KÜLTÜR SANAT - 26 Nisan 2025 Cumartesi 10:03

Çanakkale Savaşları’nda Trablusgarp modeli uygulandı

A
A
A
Çanakkale Savaşları’nda Trablusgarp modeli uygulandı

Atatürk ve Çanakkale Savaşları Araştırma Merkezi (AÇASAM) Müdürü Doç. Dr. Barış Borlat, 25 Nisan 1915 günü Çanakkale Kara Savaşlarında Arıburnu bölgesinden çıkarma yapan düşman askerine karşı Çanakkale Kara Muharebelerinin savunma konseptinin ilk defa Trablusgarp harbinde bire bir ölçekli ve neredeyse aynı gerçeklikle hazırlandığını söyledi.


Çanakkale Savaşları’nın yaşandığı, Tarihi Gelibolu Yarımadası’nda Kahraman Mehmetçik 110 yıl önce dünyanın en güçlü donanmalarına geçit vermeyerek ’Çanakkale Geçilmez Destanı’ yazdı. 18 Mart 1915 tarihinde Çanakkale Boğazı’nı donanmanın zorlamasıyla geçemeyen İtilaf güçleri 25 Nisan tarihinde karaya asker çıkararak kara muharebeleri başladı. 19’uncu Tümen Komutanı Yarbay Mustafa Kemal Bey idaresinde 57’nci Alay karadan çıkarma yapan İtilaf Devletleri’ne geçit vermeyerek, büyük bir destan yazdı.


ÇOMÜ Atatürk ve Çanakkale Savaşları Araştırma Merkezi (AÇASAM) Müdürü Doç. Dr. Barış Borlat, 25 Nisan 1915 günü Çanakkale Kara Savaşlarında Arıburnu bölgesinden çıkarma yapan düşman askerine karşı Çanakkale Kara Muharebelerinin savunma konseptinin ilk defa Trablusgarp harbinde ve birebir ölçekli ve neredeyse aynı gerçeklikle hazırlandığını söyledi.

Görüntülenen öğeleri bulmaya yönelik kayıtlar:
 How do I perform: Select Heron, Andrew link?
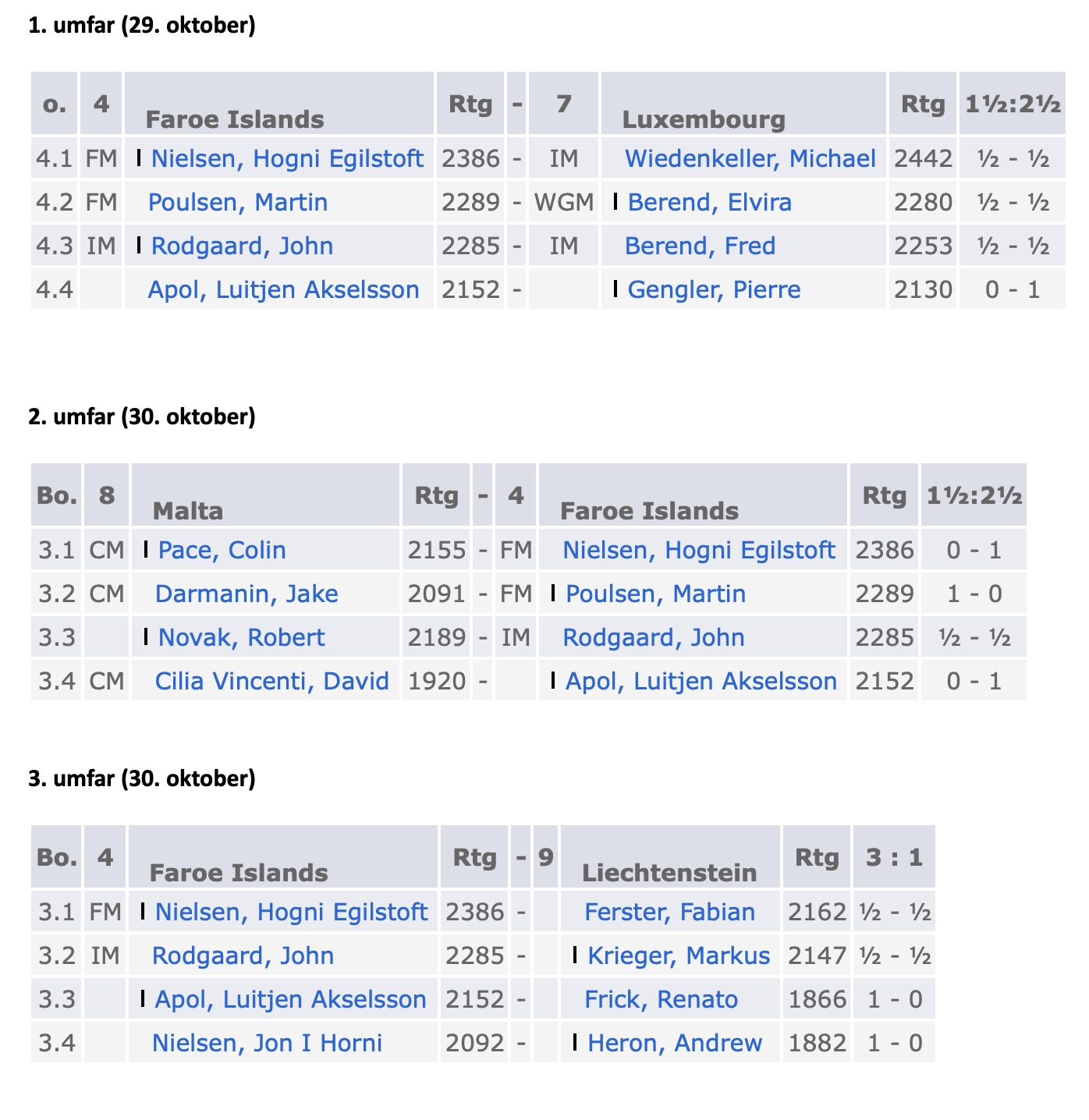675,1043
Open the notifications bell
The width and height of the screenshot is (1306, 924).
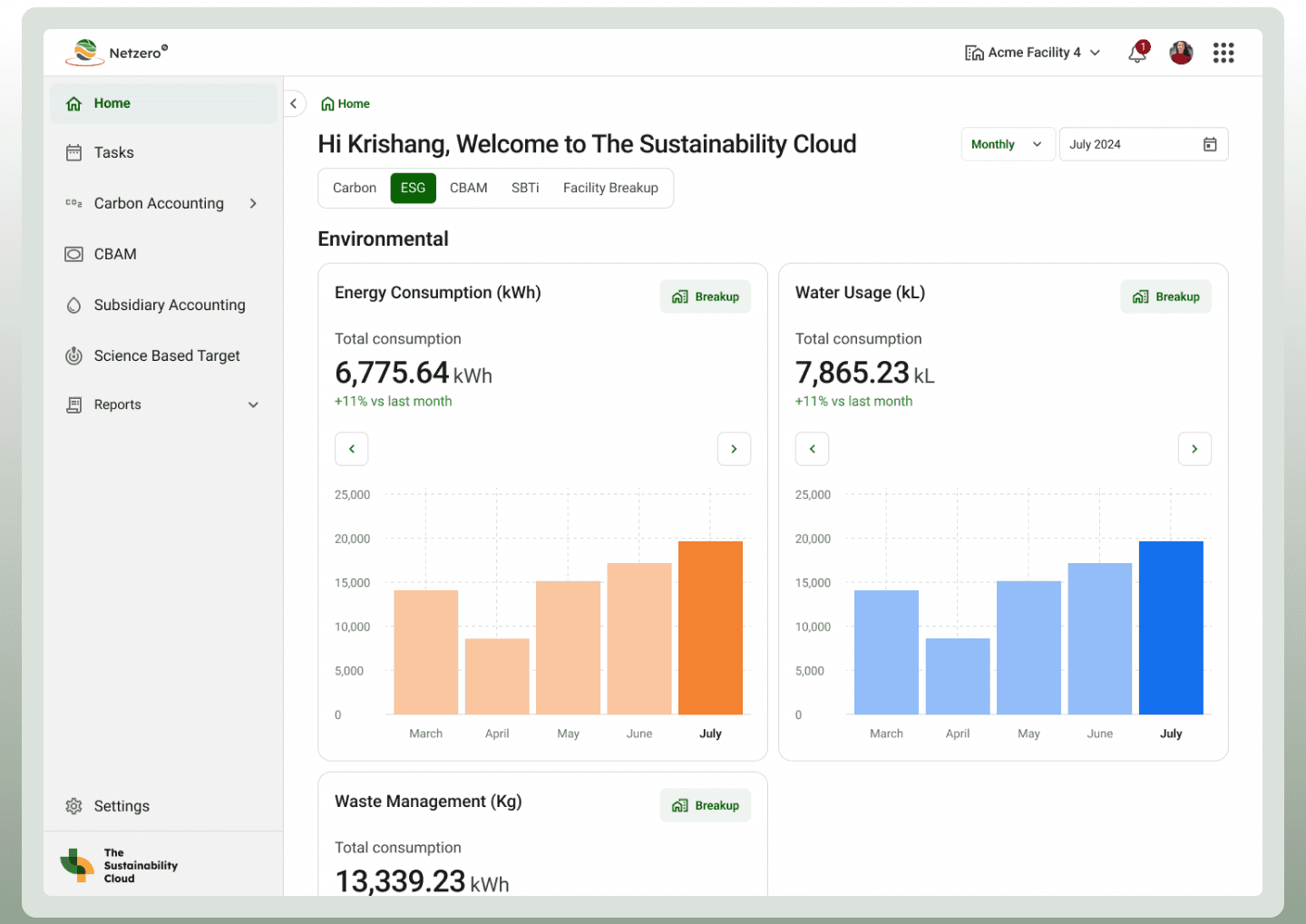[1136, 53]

* * *

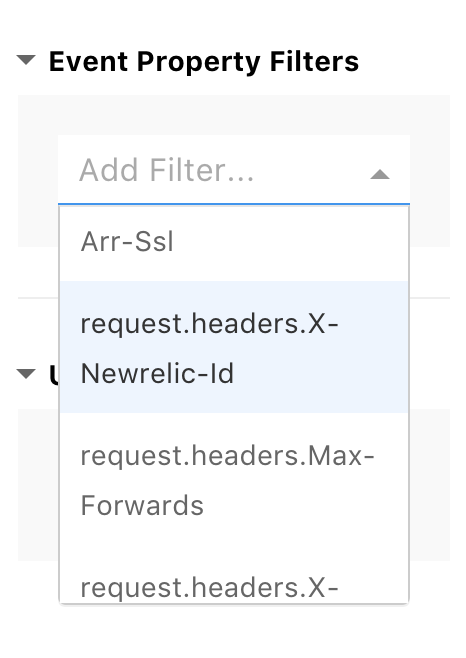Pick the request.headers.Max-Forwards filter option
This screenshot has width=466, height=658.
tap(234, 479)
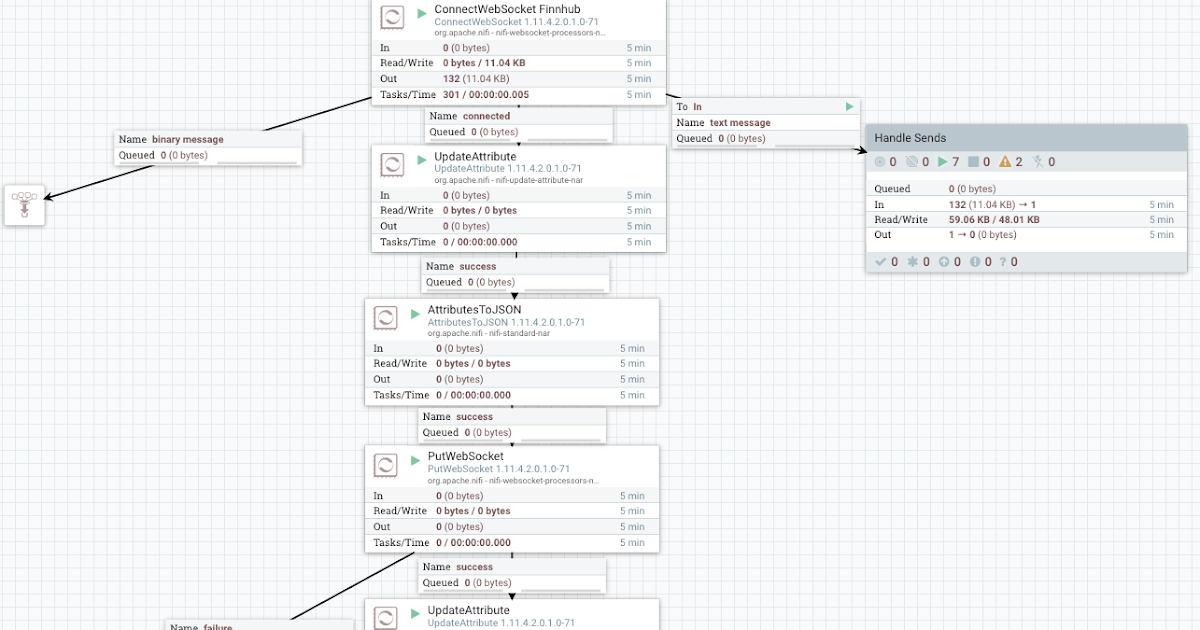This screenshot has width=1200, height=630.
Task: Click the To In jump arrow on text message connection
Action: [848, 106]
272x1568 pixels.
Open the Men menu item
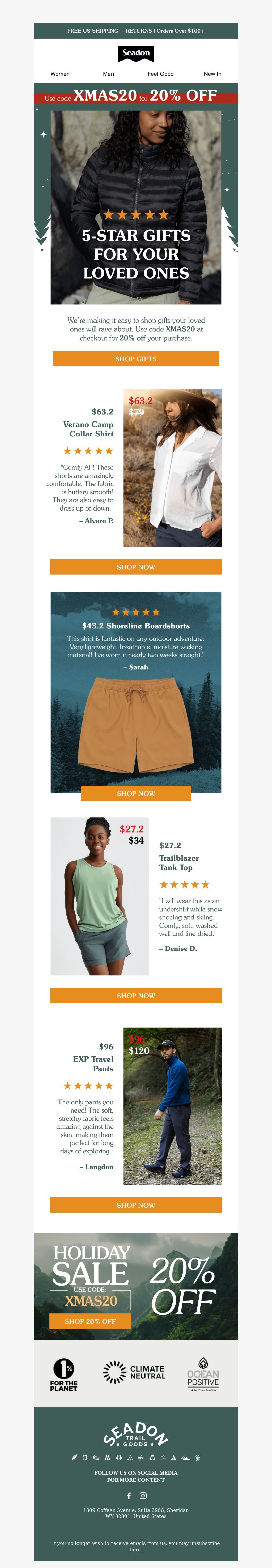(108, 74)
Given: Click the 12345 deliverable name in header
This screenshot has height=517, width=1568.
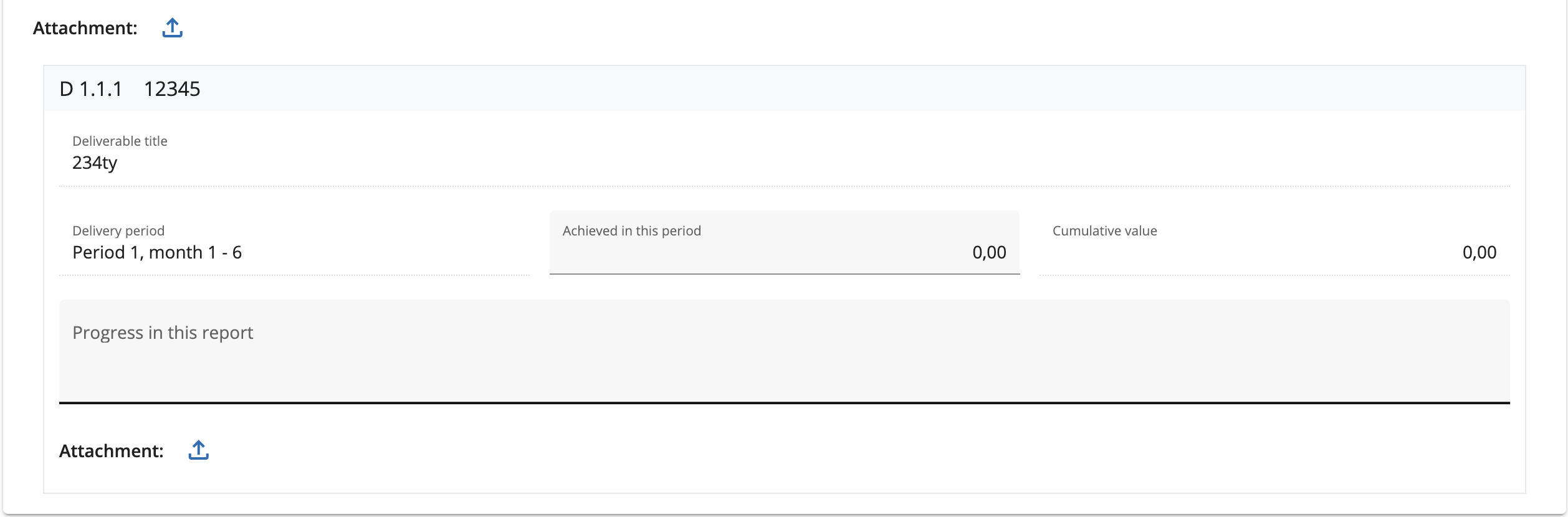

* * *

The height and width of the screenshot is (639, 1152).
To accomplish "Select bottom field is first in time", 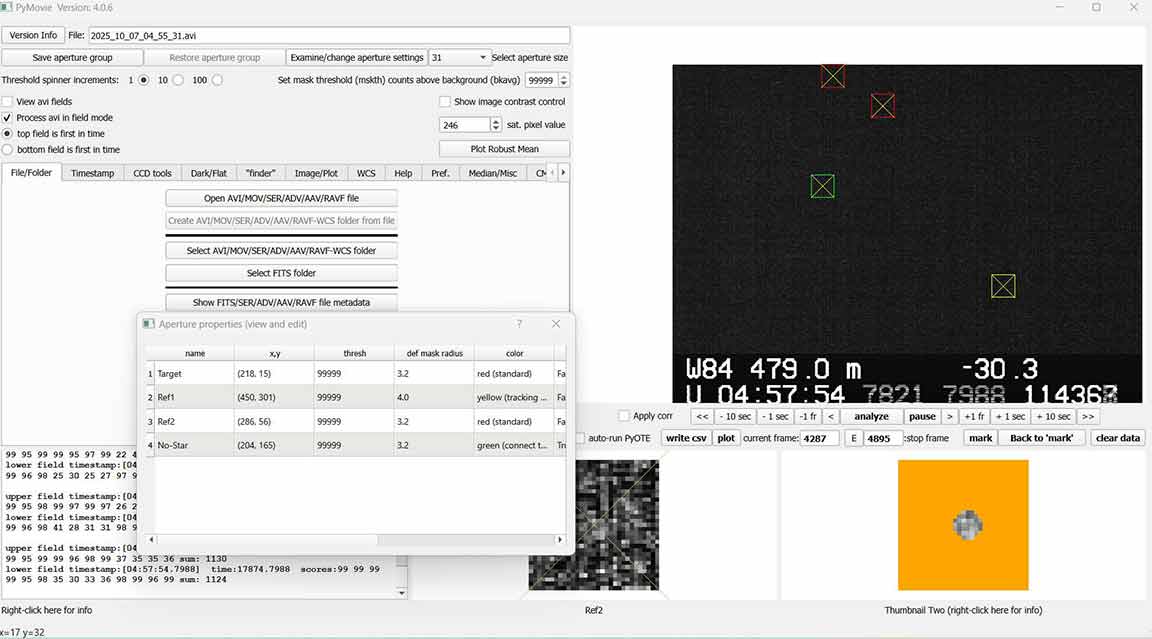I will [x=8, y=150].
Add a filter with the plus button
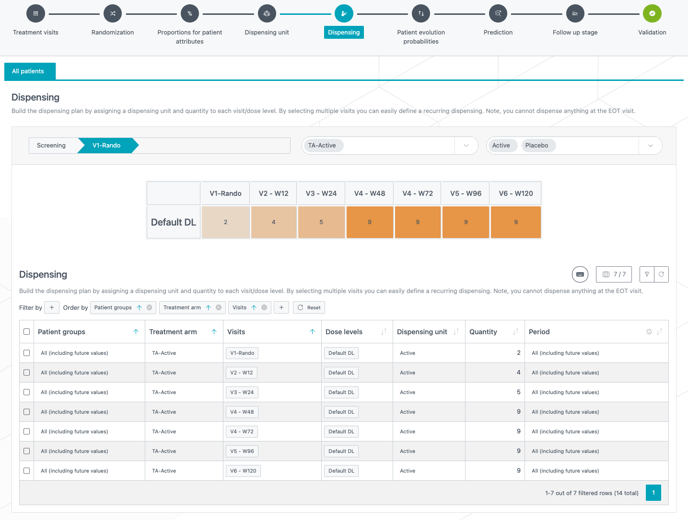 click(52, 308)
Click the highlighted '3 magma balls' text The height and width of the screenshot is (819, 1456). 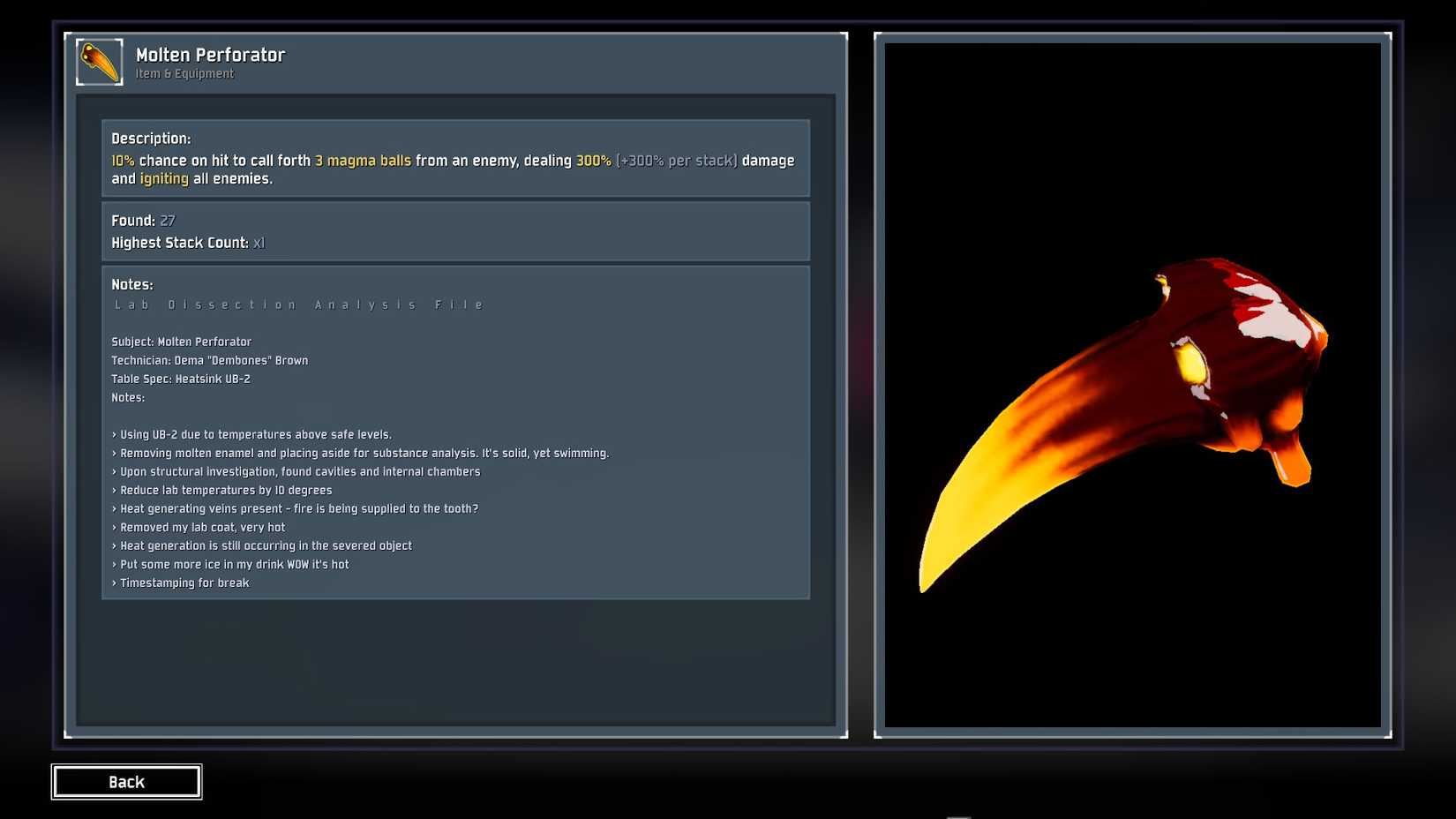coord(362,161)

Görevler:
• a. Verilen metinde "Çanakkale Savaşları’nın yaşandığı, Tarihi" sözlerinden "bir destan yazdı." sözlerine kadar uzanan bölümü hiç değiştirmeden aynen yineleyin.
• b. Verilen metindeki şu cümleyi İngilizceye çevirin: "19’uncu Tümen Komutanı Yarbay Mustafa Kemal Bey idaresinde 57’nci Alay karadan çıkarma yapan İtilaf Devletleri’ne geçit vermeyerek, büyük bir destan yazdı."
• c. Verilen metne göre İtilaf güçlerinin 25 Nisan'da karaya asker çıkarmasının hangi gelişmeden sonra geldiğini bir ile üç cümle arasında açıklayın.

Sorunların Çözümleri:
• a.
Çanakkale Savaşları’nın yaşandığı, Tarihi Gelibolu Yarımadası’nda Kahraman Mehmetçik 110 yıl önce dünyanın en güçlü donanmalarına geçit vermeyerek ’Çanakkale Geçilmez Destanı’ yazdı. 18 Mart 1915 tarihinde Çanakkale Boğazı’nı donanmanın zorlamasıyla geçemeyen İtilaf güçleri 25 Nisan tarihinde karaya asker çıkararak kara muharebeleri başladı. 19’uncu Tümen Komutanı Yarbay Mustafa Kemal Bey idaresinde 57’nci Alay karadan çıkarma yapan İtilaf Devletleri’ne geçit vermeyerek, büyük bir destan yazdı.

• b. Under the command of 19th Division Commander Lieutenant Colonel Mustafa Kemal Bey, the 57th Regiment wrote a great epic by not letting the Entente Powers that landed ashore get through.

• c. İtilaf güçleri 18 Mart 1915'te Çanakkale Boğazı'nı donanmanın zorlamasıyla geçemedi. Bunun ardından 25 Nisan'da karaya asker çıkardılar ve kara muharebeleri başladı.